▸ **Work to be completed**:
What's required is a verbatim printout of all the data.
==================================================
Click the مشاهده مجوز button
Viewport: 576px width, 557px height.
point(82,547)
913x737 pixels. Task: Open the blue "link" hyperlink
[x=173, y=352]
==================================================
▸ **Response below**:
Click the مشاهده مجوز button
Viewport: 576px width, 557px height.
point(82,547)
913x737 pixels. Task: Open the blue "link" hyperlink
[x=173, y=352]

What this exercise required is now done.